# START OF Data provided

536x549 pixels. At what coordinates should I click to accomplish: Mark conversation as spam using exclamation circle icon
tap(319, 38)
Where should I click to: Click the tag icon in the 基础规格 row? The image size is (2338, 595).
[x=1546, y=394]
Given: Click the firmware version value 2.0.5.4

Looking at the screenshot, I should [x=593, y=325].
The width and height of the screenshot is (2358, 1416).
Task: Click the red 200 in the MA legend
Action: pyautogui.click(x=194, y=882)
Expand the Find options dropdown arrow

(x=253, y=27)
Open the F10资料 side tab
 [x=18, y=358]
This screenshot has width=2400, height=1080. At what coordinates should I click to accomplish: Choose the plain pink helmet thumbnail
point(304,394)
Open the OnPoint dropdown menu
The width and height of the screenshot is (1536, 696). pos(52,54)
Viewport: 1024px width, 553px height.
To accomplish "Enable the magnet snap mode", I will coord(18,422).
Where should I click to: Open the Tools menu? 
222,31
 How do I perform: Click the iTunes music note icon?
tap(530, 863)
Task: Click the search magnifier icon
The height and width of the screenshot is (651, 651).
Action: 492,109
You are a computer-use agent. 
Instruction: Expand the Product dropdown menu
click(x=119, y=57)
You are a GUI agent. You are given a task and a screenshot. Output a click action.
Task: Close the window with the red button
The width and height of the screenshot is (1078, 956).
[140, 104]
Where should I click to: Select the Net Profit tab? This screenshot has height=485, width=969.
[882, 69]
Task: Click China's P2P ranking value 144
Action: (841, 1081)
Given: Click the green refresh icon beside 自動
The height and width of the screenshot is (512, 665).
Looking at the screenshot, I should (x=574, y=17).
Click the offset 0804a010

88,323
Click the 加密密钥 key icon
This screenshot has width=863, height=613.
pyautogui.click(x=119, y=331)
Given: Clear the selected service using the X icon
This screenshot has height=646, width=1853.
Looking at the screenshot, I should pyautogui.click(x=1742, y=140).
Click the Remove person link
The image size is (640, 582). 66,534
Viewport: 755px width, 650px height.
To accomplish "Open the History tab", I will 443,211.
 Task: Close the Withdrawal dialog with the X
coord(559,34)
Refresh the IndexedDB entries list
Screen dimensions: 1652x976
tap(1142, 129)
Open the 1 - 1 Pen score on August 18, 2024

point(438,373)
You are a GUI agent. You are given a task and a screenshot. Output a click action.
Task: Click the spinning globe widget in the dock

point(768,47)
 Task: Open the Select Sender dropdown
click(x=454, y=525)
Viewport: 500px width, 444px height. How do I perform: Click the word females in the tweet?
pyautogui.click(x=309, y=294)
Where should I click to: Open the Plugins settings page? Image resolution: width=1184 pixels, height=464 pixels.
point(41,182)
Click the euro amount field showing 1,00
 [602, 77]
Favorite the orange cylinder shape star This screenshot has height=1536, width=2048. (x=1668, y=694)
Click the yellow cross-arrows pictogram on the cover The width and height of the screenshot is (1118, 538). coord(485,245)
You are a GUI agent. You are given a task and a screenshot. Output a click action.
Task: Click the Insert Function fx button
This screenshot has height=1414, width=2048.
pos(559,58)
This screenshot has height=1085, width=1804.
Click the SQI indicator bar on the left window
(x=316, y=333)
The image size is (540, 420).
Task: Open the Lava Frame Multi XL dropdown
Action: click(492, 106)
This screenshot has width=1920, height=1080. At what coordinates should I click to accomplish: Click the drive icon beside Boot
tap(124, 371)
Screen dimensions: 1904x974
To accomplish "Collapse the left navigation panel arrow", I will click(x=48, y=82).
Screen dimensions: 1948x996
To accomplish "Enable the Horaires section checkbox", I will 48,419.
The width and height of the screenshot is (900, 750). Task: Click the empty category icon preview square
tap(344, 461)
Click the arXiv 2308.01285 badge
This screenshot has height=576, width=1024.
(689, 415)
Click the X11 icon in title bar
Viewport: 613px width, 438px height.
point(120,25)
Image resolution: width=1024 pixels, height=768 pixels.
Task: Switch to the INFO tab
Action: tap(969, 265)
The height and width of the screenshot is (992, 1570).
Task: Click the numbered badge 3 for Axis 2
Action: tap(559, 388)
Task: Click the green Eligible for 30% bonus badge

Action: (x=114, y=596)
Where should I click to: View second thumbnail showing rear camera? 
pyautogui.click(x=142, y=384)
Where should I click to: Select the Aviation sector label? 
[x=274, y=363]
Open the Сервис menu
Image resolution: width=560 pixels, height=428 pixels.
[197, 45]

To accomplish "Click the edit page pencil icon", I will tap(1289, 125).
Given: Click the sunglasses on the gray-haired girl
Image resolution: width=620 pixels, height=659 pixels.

# END OF Data provided

What is asked
Can you copy all of this data line for line, with no changes?

In response
536x549 pixels. At what coordinates should I click to accomplish: Mark conversation as spam using exclamation circle icon
tap(319, 38)
Where should I click to: Click the tag icon in the 基础规格 row? The image size is (2338, 595).
[x=1546, y=394]
Given: Click the firmware version value 2.0.5.4

Looking at the screenshot, I should [x=593, y=325].
The width and height of the screenshot is (2358, 1416).
Task: Click the red 200 in the MA legend
Action: pyautogui.click(x=194, y=882)
Expand the Find options dropdown arrow

(x=253, y=27)
Open the F10资料 side tab
 [x=18, y=358]
This screenshot has width=2400, height=1080. At what coordinates should I click to accomplish: Choose the plain pink helmet thumbnail
point(304,394)
Open the OnPoint dropdown menu
The width and height of the screenshot is (1536, 696). pos(52,54)
Viewport: 1024px width, 553px height.
To accomplish "Enable the magnet snap mode", I will coord(18,422).
Where should I click to: Open the Tools menu? 
222,31
 How do I perform: Click the iTunes music note icon?
tap(530, 863)
Task: Click the search magnifier icon
The height and width of the screenshot is (651, 651).
Action: 492,109
You are a computer-use agent. 
Instruction: Expand the Product dropdown menu
click(x=119, y=57)
You are a GUI agent. You are given a task and a screenshot. Output a click action.
Task: Close the window with the red button
The width and height of the screenshot is (1078, 956).
[140, 104]
Where should I click to: Select the Net Profit tab? This screenshot has height=485, width=969.
[882, 69]
Task: Click China's P2P ranking value 144
Action: (841, 1081)
Given: Click the green refresh icon beside 自動
The height and width of the screenshot is (512, 665).
Looking at the screenshot, I should (x=574, y=17).
Click the offset 0804a010

88,323
Click the 加密密钥 key icon
This screenshot has width=863, height=613.
pyautogui.click(x=119, y=331)
Given: Clear the selected service using the X icon
This screenshot has height=646, width=1853.
Looking at the screenshot, I should pyautogui.click(x=1742, y=140).
Click the Remove person link
The image size is (640, 582). 66,534
Viewport: 755px width, 650px height.
To accomplish "Open the History tab", I will 443,211.
 Task: Close the Withdrawal dialog with the X
coord(559,34)
Refresh the IndexedDB entries list
Screen dimensions: 1652x976
tap(1142, 129)
Open the 1 - 1 Pen score on August 18, 2024

point(438,373)
You are a GUI agent. You are given a task and a screenshot. Output a click action.
Task: Click the spinning globe widget in the dock

point(768,47)
 Task: Open the Select Sender dropdown
click(x=454, y=525)
Viewport: 500px width, 444px height. How do I perform: Click the word females in the tweet?
pyautogui.click(x=309, y=294)
Where should I click to: Open the Plugins settings page? Image resolution: width=1184 pixels, height=464 pixels.
point(41,182)
Click the euro amount field showing 1,00
 [602, 77]
Favorite the orange cylinder shape star This screenshot has height=1536, width=2048. (x=1668, y=694)
Click the yellow cross-arrows pictogram on the cover The width and height of the screenshot is (1118, 538). coord(485,245)
You are a GUI agent. You are given a task and a screenshot. Output a click action.
Task: Click the Insert Function fx button
This screenshot has height=1414, width=2048.
pos(559,58)
This screenshot has height=1085, width=1804.
Click the SQI indicator bar on the left window
(x=316, y=333)
The image size is (540, 420).
Task: Open the Lava Frame Multi XL dropdown
Action: click(492, 106)
This screenshot has width=1920, height=1080. At what coordinates should I click to accomplish: Click the drive icon beside Boot
tap(124, 371)
Screen dimensions: 1904x974
To accomplish "Collapse the left navigation panel arrow", I will click(x=48, y=82).
Screen dimensions: 1948x996
To accomplish "Enable the Horaires section checkbox", I will 48,419.
The width and height of the screenshot is (900, 750). Task: Click the empty category icon preview square
tap(344, 461)
Click the arXiv 2308.01285 badge
This screenshot has height=576, width=1024.
(689, 415)
Click the X11 icon in title bar
Viewport: 613px width, 438px height.
point(120,25)
Image resolution: width=1024 pixels, height=768 pixels.
Task: Switch to the INFO tab
Action: tap(969, 265)
The height and width of the screenshot is (992, 1570).
Task: Click the numbered badge 3 for Axis 2
Action: tap(559, 388)
Task: Click the green Eligible for 30% bonus badge

Action: (x=114, y=596)
Where should I click to: View second thumbnail showing rear camera? 
pyautogui.click(x=142, y=384)
Where should I click to: Select the Aviation sector label? 
[x=274, y=363]
Open the Сервис menu
Image resolution: width=560 pixels, height=428 pixels.
[197, 45]

To accomplish "Click the edit page pencil icon", I will tap(1289, 125).
Given: Click the sunglasses on the gray-haired girl
Image resolution: width=620 pixels, height=659 pixels.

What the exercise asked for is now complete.